Oddbean new post about | logout
 hah... thinking about this has almost got me wanting to just generate fucking protobuf interface for the binary codec in #realy - or even just, fuck it, turn on max compression with zstd and store the damn raw json and modify the request handling so instead of decoding it, it just shunts it on

i might do that... fuck itt... json ftw... inside a binary database with compression enabled lol

i know my json codec is pretty much the bomb and it was benching so close to as fast as the binary codec i am really thinking to myself, fuck this, why decode it at all

nostr:nevent1qvzqqqqqqypzqnyqqft6tz9g9pyaqjvp0s4a4tvcfvj6gkke7mddvmj86w68uwe0qyghwumn8ghj7mn0wd68ytnvv9hxgtcpzamhxue69uhk6mr9dd6jumn0wd68yvfwvdhk6tcqyqvpxmhl9yr2vw0tc5x948xegt3pqt3ft7wa6f2dzd9kcmf9u3e2yde355y 
 yeah, nah, i can't do that... the search functions need to be able to apply secondary filters and sift out replaced events and whatnot.

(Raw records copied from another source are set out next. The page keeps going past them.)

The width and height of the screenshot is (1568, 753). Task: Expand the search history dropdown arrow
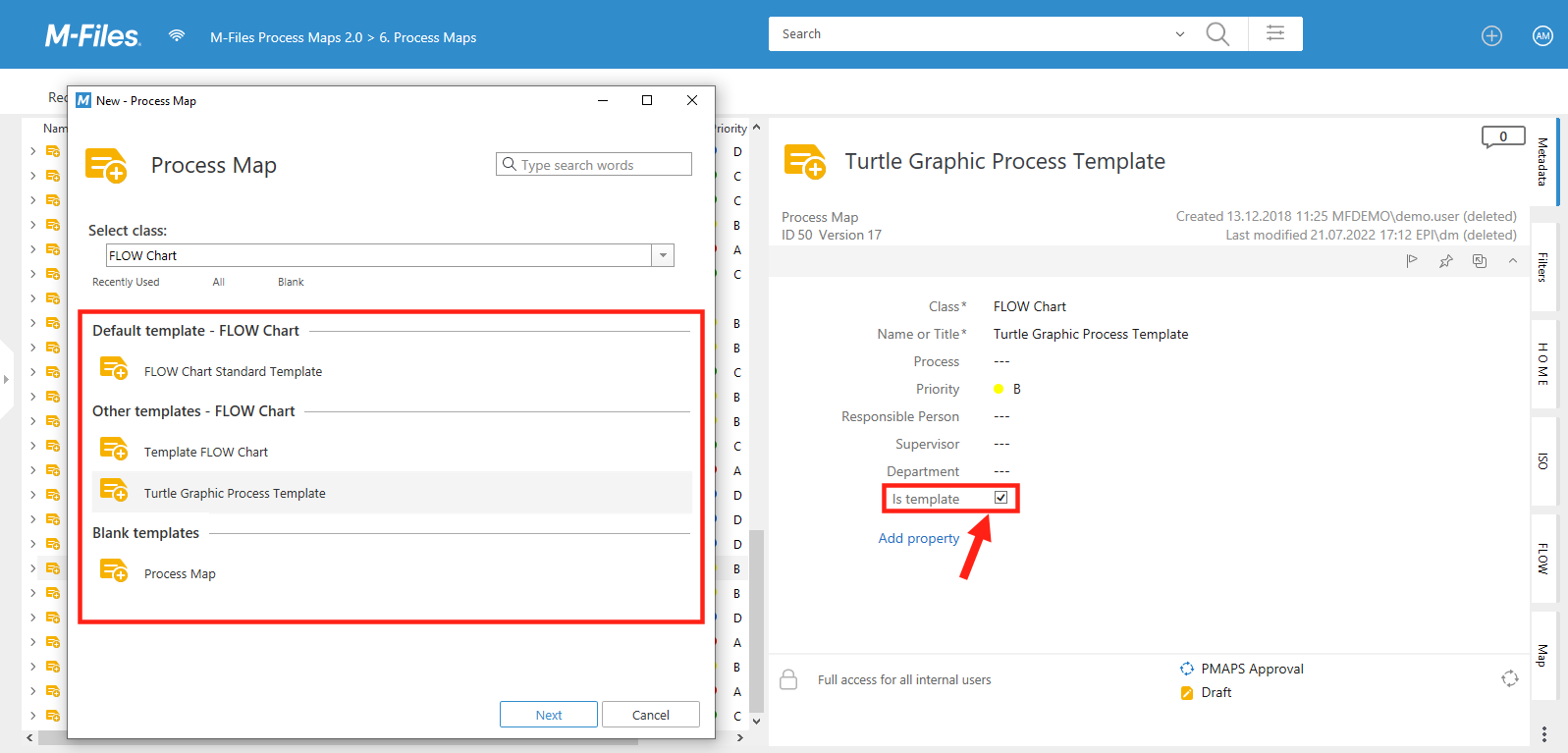1180,34
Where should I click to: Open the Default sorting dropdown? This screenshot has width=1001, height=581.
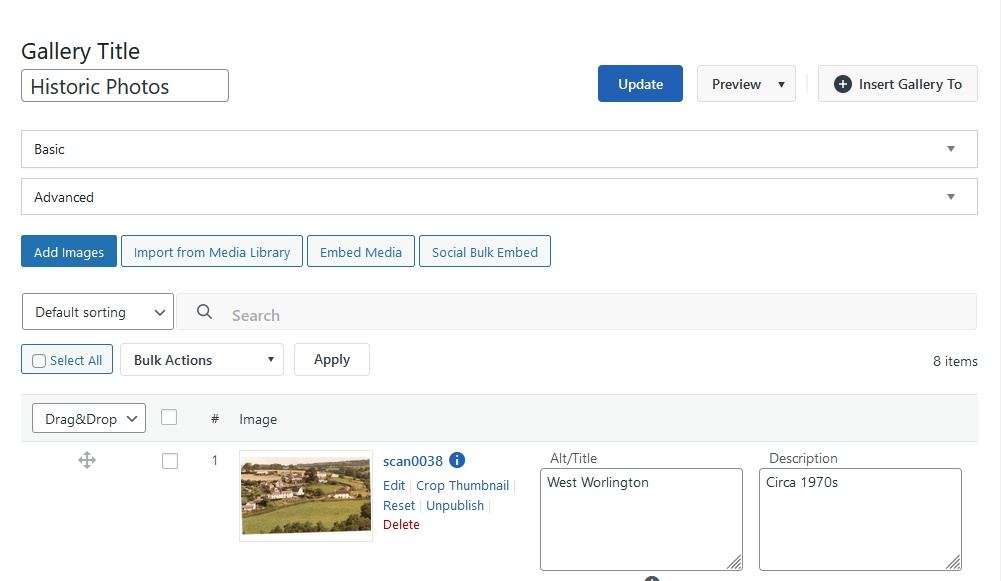coord(97,312)
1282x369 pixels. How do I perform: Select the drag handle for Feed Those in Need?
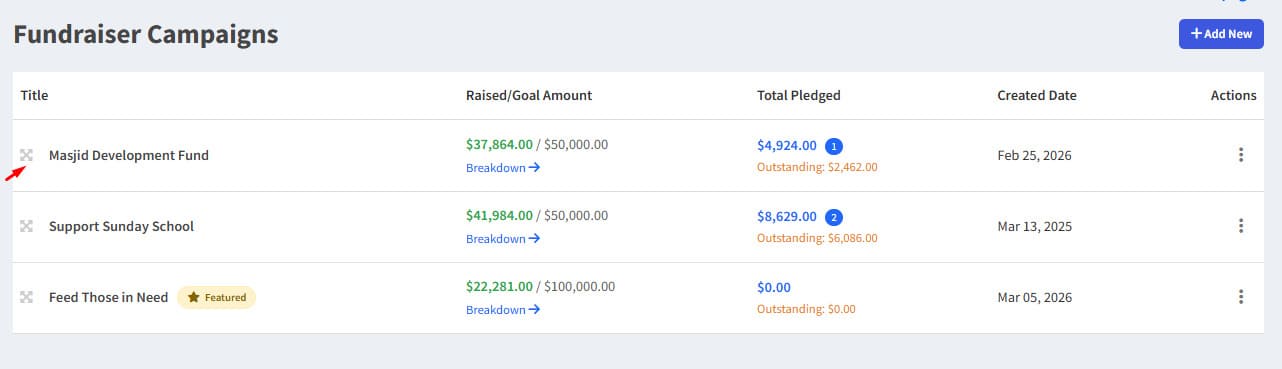(x=27, y=297)
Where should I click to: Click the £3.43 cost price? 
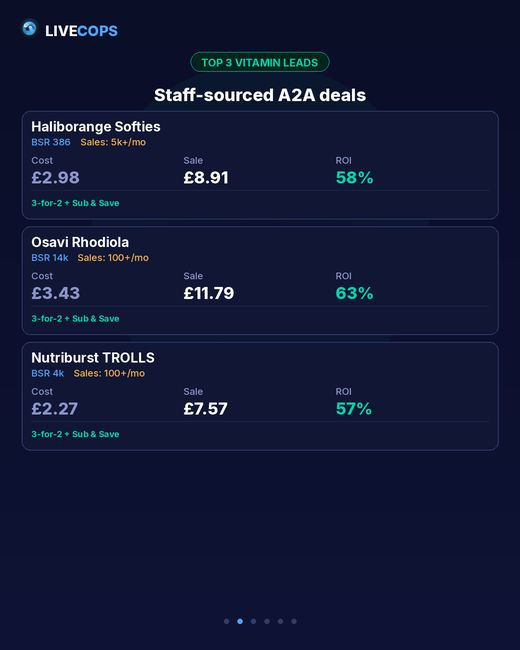(x=56, y=293)
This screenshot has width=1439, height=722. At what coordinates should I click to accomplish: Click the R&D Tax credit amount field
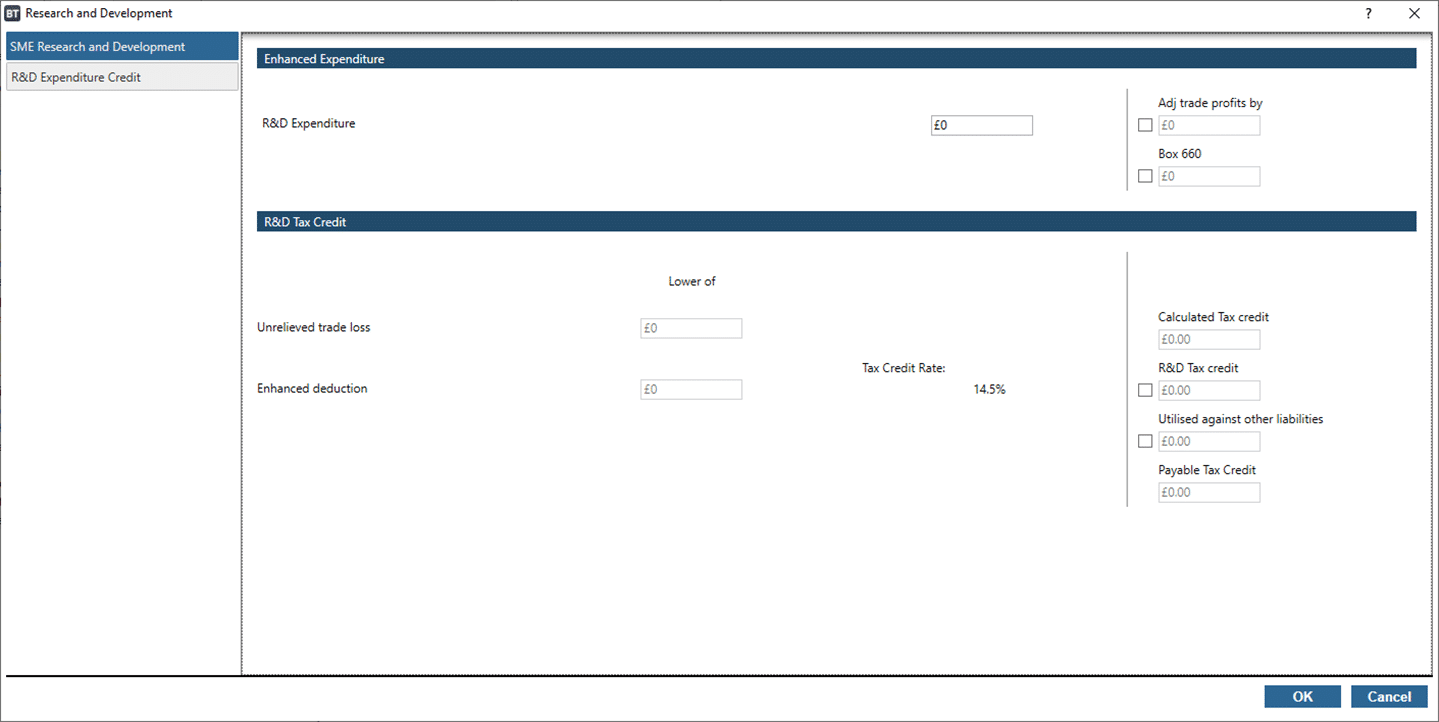click(1209, 391)
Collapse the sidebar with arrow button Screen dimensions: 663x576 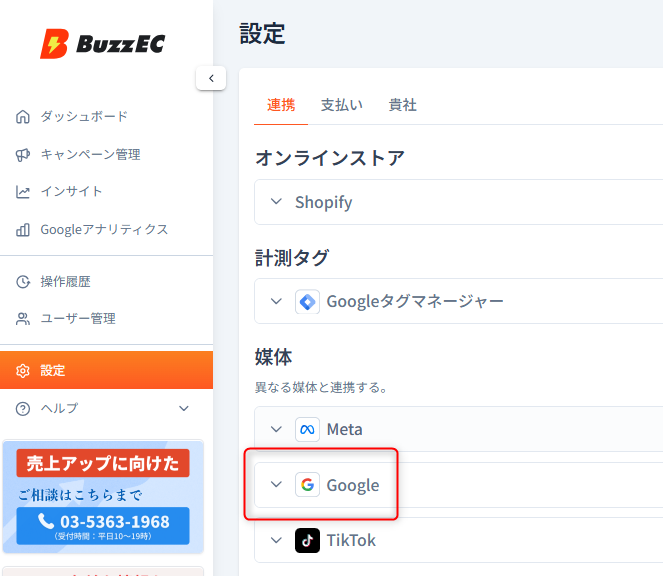[211, 78]
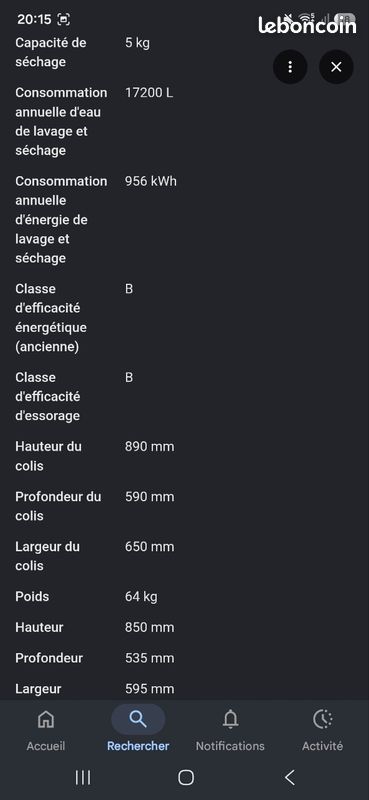Viewport: 369px width, 800px height.
Task: Tap the Rechercher magnifier icon
Action: tap(138, 719)
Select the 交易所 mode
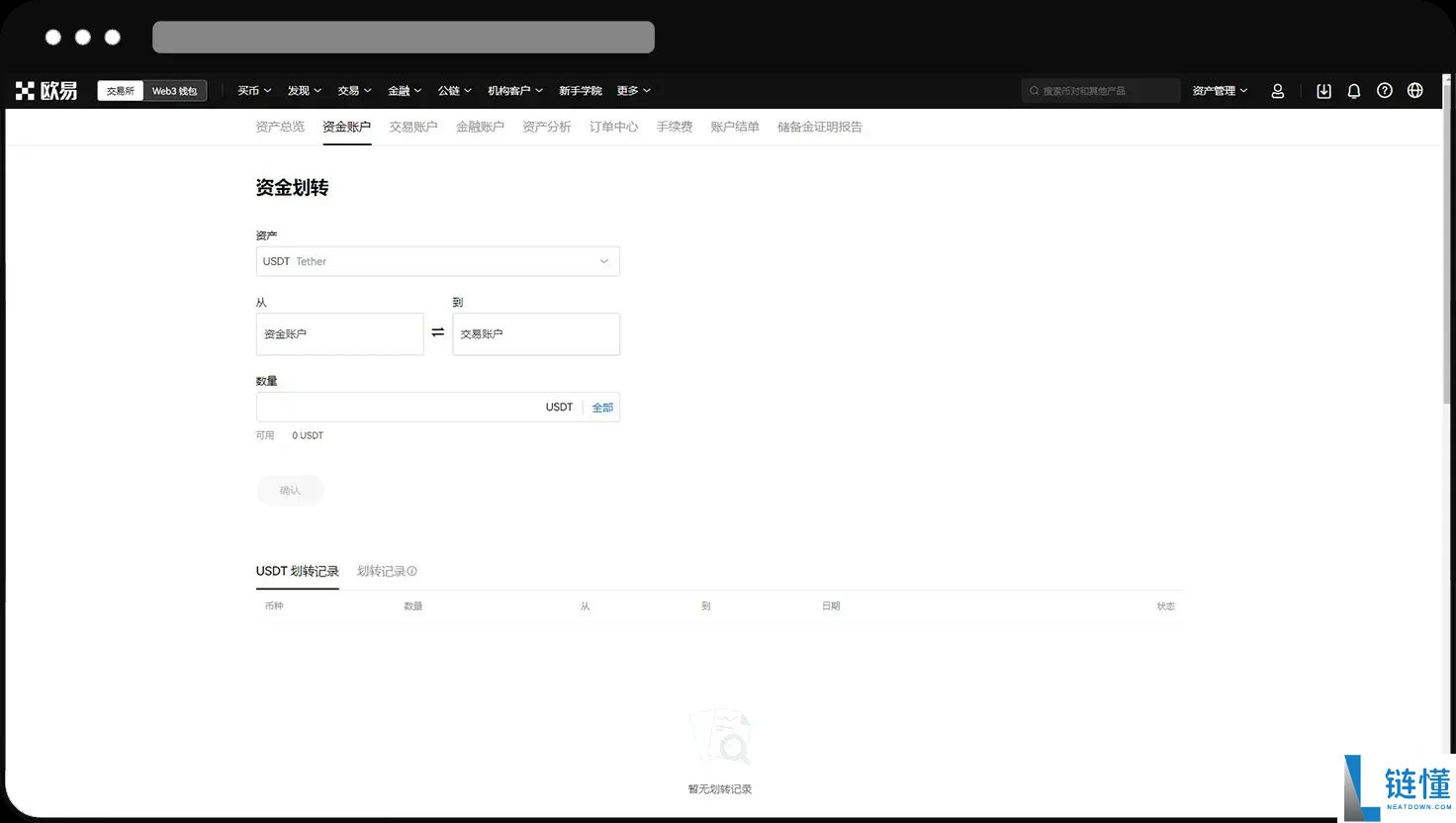 [x=119, y=90]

so, fuggit, i'm just going to make a protobuf for events. maybe some day in the future i'll make a whole protobuf protocol to replace the existing one but for now just going to use protobuf. the database itself, badger, uses protobuf encoding for data as it is. 
 protobuf ... been some time since i used it, but fortunately almost everything required to do binary encoding of events does not require anything other than allocating the struct itself, which is mostly just a series of byte slice headers...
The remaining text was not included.